Granito Bianco Sardo per la facciata, marmo Perlato Svevo per il pavimento, due imponenti guglie di 42,25 metri e 47,65 metri, inclusa la statua dell’antico profeta Moroni e immense vetrate con fregi artistici, giochi d’acqua, ulivi secolari. Eccola la prima Chiesa dei Mormoni in Italia, la più grande d’Europa, la 162esima nel mondo. Sarà il punto di riferimento non solo dei 26mila fedeli italiani e 5mila romani, ma anche per tutto il bacino mediterraneo. Fanpage.it ha avuto possibilità di visitare il Tempio, luogo sacro e simbolo di eternità per i fedeli della Chiesa di Gesù Cristo e dei Santi degli Ultimi Giorni. Tanto che non si possono fare riprese e l’accesso al pubblico sarà permesso solo per due settimane dal 28 gennaio al 16 febbraio 2019, prima della consacrazione dell’immobile che avverrà il 10 marzo. Se lo chiedi a loro, la risposta è semplice: “È un luogo sacro”.

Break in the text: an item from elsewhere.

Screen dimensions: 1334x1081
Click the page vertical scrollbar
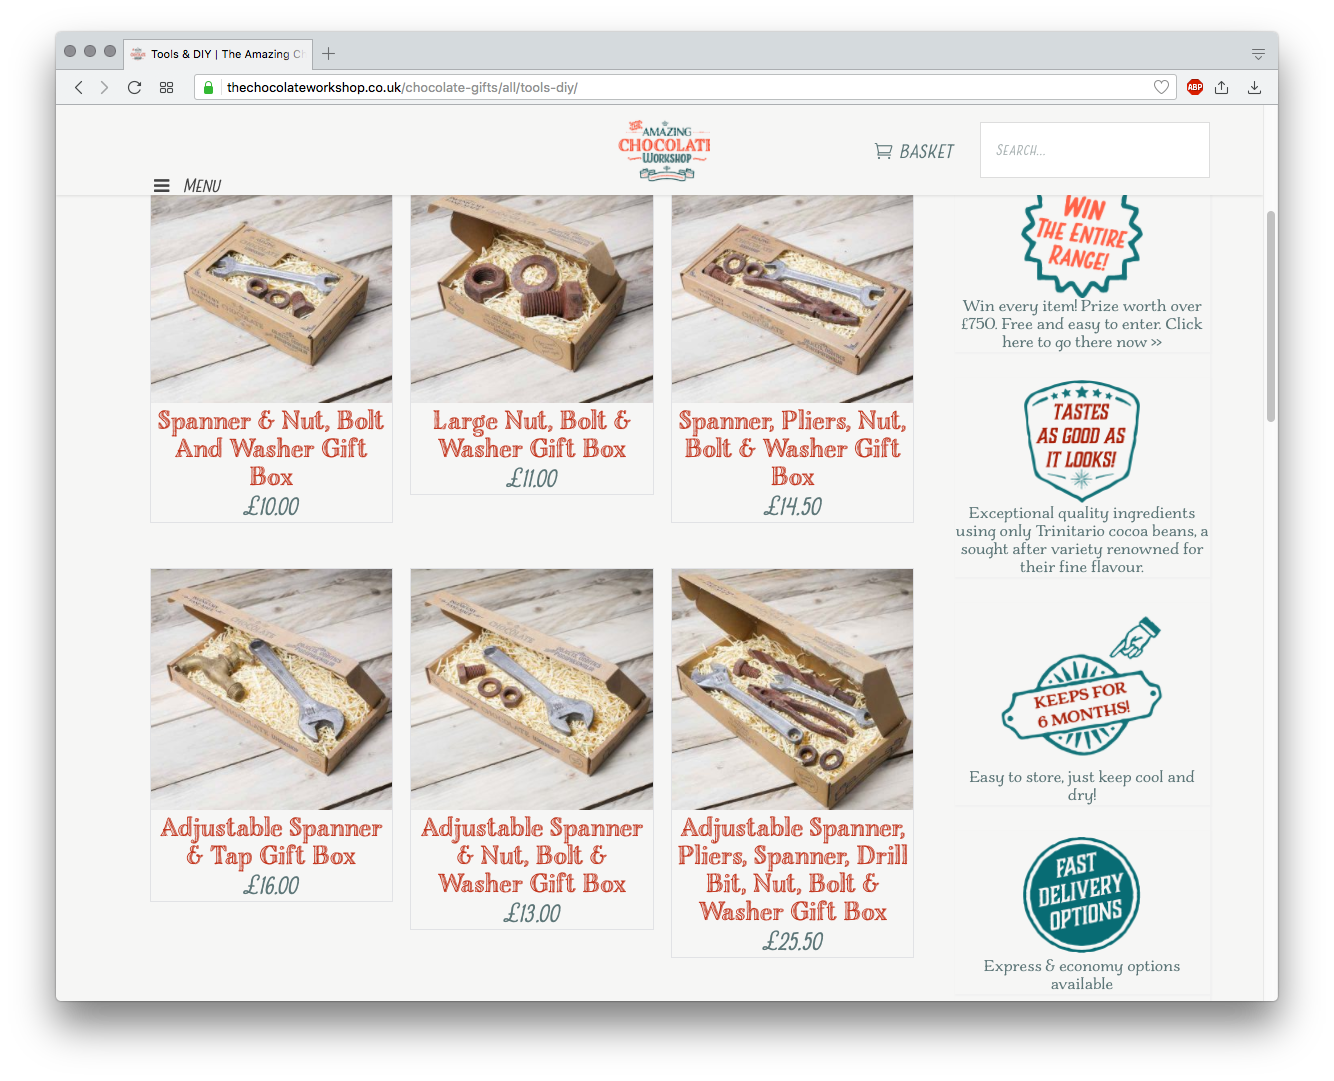click(x=1271, y=316)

Quindi, ben vengano le visite dei curiosi, “soprattutto per far vedere che non ci sono segreti, non è una setta, qui dentro si svolgono solo le funzioni religiose, le promesse e gli ordinamenti sacri, dal battesimo al matrimonio”. A spiegare a Fanpage.it la struttura sacra è l’anziano Massimo De Feo, Settanta Autorità generale, ovvero un capo a livello mondiale, il primo italiano ad essere arrivato a questo tipo di incarico. All’interno il Tempio si sviluppa in diverse stanze e ambienti, ognuno col suo significato. Si va dal battistero, una immensa vasca sorretta da 12 tori, per l’immersione, alla stanza delle promesse, fino alla stanza celeste, di raccoglimento e meditazione. Poi gli spogliatoi: i mormoni, infatti, si vestono tutti uguali e di bianco per le funzioni sacre. Più si va in alto, più – simbolicamente – ci si avvicina con il proprio percorso a Dio. Allo stesso modo, salendo i 3 piani aumenta la luce di finestre intarsiate e immensi lampadari. All’apice c’è la sala in cui si celebrano i matrimoni. Due grandi specchi messi uno di fronte all’altro servono per creare una fuga infinita di rimandi. Il matrimonio, infatti, è eterno per i mormoni, ed è il culmine del percorso di avvicinamento a Dio.

Ma non è finita perché fuori dal Tempio c’è molto altro, questo accessibile per tutti. Una foresteria per chi visita il centro religioso, una Cappella per gli incontri domenicali, una centro visite polifunzionale e una biblioteca di storia familiare. Grazie ad un accordo con il Mibact e l’Archivio di stato, i mormoni passano in rassegna i dati genealogici per digitalizzarli e creare un database. Per i mormoni, infatti, la vita è eterna e “non si deve dimenticare chi c’è stato prima di noi”, racconta Alessandro Dini-Ciacci Settanta di area, responsabile nazionale, “per questo bisogna conoscerli, e per lo stesso motivo siamo così dediti alla genealogia”.

La costruzione sui 6 ettari acquistati privatamente nel 1999 è iniziata il 20 giugno 2011. Dopo 7 anni eccola qua. Sul tipo di investimento e sui costi c’è massimo riserbo: “Abbiamo usato i migliori materiali per creare un Tempio degno di Gesù Cristo. La spiritualità dell’edificio è di gran lunga più importante”, spiega l’anziano De Feo.